Quoted text
================
Nearly 4,000 foreign workers have been deported and several major hubs dismantled, according to the Presidential Anti-Organized Crime Commission (PAOCC) as a result of the government’s “intensified” campaign against illegal Philippine Offshore Gaming Operators (POGOs).

At a public briefing on Wednesday, Undersecretary Gilbert Cruz, PAOCC executive director, said coordinated raids with the National Bureau of Investigation (NBI), Philippine National Police (PNP), and Department of Justice (DOJ) have led to the closure of large POGO compounds, including those linked to controversial figure Alice Guo in Pampanga and Cebu.

“Yung mga malalaki pong POGO hubs, the likes of the POGO hubs nila Alice Guo sa Porac at Cebu, napasara na po natin yan,” Cruz said. 

(We have already shut down large POGO hubs, including those linked to Alice Guo in Porac and Cebu.)

The majority of those arrested were foreign citizens involved in alleged criminal activities such as human trafficking, scamming and illegal detention within these POGO facilities. Cruz said 4,000 have already been deported, with another 500 are still in PAOCC custody.
================
Directives
1 > Rewrite everything in the entries, from their first line down to the line containing "The height and width of the screenshot is (446, 690).", as a numbered list, leaving out any blank lines.
2 > Continue the report on the government's campaign against illegal offshore gaming operators from where it ends.
================
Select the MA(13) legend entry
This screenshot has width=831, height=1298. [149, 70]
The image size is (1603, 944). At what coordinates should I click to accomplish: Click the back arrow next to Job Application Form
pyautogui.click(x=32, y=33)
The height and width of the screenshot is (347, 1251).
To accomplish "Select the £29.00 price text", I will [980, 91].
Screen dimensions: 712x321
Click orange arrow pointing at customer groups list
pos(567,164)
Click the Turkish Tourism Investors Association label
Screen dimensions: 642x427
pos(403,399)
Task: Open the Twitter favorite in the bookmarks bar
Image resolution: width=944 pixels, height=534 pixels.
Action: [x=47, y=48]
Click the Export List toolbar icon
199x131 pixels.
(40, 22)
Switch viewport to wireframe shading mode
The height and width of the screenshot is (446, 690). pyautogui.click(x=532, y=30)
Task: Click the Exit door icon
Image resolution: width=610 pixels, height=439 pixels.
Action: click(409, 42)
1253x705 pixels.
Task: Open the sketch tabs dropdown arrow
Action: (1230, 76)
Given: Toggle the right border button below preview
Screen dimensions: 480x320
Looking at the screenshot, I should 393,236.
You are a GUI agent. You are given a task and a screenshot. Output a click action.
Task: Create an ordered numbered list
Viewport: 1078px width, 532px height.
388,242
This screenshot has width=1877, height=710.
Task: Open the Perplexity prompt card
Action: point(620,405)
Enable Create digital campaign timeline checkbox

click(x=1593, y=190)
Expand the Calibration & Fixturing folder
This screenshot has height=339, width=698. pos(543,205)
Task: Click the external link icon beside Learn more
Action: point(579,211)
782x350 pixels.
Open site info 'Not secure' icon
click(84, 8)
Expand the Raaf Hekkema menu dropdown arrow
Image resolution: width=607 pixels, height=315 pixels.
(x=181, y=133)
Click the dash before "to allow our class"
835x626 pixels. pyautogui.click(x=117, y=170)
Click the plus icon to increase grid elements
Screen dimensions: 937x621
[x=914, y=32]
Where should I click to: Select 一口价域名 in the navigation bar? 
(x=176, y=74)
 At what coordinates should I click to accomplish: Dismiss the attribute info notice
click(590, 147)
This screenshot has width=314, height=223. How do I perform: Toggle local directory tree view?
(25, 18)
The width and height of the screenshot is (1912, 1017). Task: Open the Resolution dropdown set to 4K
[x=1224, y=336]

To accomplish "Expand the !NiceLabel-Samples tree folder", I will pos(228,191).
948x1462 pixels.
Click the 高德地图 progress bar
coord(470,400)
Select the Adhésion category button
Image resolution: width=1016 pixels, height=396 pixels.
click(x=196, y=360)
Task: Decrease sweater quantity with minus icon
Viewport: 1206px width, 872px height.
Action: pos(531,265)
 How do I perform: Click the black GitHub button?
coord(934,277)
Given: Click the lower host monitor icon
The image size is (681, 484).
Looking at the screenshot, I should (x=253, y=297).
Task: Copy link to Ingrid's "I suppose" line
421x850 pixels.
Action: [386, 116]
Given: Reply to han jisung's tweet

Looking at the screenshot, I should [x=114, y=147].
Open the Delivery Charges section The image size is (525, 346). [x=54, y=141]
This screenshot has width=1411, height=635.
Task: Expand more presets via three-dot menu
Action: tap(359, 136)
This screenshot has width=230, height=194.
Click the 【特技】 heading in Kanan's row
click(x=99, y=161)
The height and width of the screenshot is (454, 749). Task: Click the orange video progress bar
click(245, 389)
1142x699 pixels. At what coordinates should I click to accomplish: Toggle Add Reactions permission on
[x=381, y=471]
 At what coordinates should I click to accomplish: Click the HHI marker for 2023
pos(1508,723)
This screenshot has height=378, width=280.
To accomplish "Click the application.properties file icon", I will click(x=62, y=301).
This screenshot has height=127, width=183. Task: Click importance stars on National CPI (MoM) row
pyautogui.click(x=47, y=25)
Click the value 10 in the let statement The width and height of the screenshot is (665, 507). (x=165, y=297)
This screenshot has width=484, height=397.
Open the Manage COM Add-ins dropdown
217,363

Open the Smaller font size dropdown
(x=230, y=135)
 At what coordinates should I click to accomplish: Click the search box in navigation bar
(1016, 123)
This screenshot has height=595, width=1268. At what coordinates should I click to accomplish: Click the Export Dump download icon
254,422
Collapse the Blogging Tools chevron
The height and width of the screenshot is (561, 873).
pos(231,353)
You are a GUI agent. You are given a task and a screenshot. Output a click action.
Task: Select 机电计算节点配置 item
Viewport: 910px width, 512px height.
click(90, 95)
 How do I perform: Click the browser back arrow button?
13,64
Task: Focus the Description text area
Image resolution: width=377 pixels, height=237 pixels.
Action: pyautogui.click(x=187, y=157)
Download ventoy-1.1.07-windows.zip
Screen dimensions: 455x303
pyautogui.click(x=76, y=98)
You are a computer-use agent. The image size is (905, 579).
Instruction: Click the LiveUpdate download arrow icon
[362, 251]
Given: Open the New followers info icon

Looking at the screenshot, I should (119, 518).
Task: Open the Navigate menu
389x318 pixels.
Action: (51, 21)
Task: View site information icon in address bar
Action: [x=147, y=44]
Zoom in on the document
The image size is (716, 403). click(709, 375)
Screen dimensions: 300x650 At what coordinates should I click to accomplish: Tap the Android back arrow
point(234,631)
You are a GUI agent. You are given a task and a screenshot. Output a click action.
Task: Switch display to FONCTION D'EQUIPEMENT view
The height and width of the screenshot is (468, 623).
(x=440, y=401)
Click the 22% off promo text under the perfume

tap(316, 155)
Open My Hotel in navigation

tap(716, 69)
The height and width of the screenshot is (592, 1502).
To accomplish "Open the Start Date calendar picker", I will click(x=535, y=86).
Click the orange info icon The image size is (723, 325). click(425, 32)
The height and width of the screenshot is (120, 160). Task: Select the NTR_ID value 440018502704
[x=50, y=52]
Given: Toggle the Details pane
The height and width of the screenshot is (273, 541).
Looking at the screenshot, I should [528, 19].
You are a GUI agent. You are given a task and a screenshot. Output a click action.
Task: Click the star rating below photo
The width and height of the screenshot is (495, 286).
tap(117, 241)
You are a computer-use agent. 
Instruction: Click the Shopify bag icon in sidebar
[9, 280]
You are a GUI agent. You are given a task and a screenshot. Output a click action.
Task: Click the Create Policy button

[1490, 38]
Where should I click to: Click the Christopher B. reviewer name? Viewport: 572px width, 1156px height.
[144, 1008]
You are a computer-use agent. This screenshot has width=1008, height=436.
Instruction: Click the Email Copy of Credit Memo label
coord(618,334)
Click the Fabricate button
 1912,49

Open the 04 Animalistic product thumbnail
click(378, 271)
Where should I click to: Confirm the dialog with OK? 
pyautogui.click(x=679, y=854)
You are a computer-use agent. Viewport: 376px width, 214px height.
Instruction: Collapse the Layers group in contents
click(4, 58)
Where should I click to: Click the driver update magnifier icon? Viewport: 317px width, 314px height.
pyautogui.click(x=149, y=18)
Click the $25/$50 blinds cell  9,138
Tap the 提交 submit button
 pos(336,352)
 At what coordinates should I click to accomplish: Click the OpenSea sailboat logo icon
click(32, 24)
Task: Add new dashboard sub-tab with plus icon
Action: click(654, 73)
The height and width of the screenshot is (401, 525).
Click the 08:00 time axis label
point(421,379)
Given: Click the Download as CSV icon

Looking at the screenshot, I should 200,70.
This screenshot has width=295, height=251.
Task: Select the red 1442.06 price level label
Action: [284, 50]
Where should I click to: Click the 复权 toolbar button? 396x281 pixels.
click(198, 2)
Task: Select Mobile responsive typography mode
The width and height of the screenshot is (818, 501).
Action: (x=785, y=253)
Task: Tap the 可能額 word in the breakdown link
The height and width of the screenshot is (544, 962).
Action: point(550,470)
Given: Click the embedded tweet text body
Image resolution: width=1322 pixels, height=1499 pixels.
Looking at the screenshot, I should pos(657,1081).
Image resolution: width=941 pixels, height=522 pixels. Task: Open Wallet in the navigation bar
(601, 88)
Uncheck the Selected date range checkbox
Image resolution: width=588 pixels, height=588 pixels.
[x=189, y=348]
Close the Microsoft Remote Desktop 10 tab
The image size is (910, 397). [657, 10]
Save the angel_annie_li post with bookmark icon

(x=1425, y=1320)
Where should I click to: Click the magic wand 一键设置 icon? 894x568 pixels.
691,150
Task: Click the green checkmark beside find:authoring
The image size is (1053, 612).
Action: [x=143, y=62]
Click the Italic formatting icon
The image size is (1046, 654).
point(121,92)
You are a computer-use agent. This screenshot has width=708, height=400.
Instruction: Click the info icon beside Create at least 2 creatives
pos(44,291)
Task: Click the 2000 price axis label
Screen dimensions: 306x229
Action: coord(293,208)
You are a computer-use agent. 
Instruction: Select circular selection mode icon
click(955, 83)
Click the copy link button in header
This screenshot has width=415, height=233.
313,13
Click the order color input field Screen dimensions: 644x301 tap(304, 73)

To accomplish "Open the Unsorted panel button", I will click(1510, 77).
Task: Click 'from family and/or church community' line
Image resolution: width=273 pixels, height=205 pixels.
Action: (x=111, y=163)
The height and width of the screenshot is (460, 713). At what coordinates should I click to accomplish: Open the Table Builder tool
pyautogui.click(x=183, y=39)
================
Written answers
1 >
1. Select the MA(13) legend entry
2. This screenshot has width=831, height=1298. [149, 70]
3. The image size is (1603, 944). At what coordinates should I click to accomplish: Click the back arrow next to Job Application Form
4. pyautogui.click(x=32, y=33)
5. The height and width of the screenshot is (347, 1251).
6. To accomplish "Select the £29.00 price text", I will [980, 91].
7. Screen dimensions: 712x321
8. Click orange arrow pointing at customer groups list
9. pos(567,164)
10. Click the Turkish Tourism Investors Association label
11. Screen dimensions: 642x427
12. pos(403,399)
13. Task: Open the Twitter favorite in the bookmarks bar
14. Image resolution: width=944 pixels, height=534 pixels.
15. Action: [x=47, y=48]
16. Click the Export List toolbar icon
17. 199x131 pixels.
18. (40, 22)
19. Switch viewport to wireframe shading mode
20. The height and width of the screenshot is (446, 690). pyautogui.click(x=532, y=30)

2 >
In one landmark case involving a POGO hub in Clark, Pampanga, the Philippine government won in court and was awarded assets worth ?6 billion and seized cash amounting to ?185 million, Cruz added. 

While large-scale hubs have been shut down, Cruz warned that “guerrilla-style” POGO operations have sprung up in condominiums, private subdivisions, and even remote resorts, operating under the radar of authorities.

“Nag-form sila ng mga small groups… ngayon sila nag-ooperate sa mga condominiums, gated subdivisions, at minsan, sa mga resorts,” he said.

(They formed smaller groups… now they operate in condominiums, gated subdivisions, and sometimes in resorts.)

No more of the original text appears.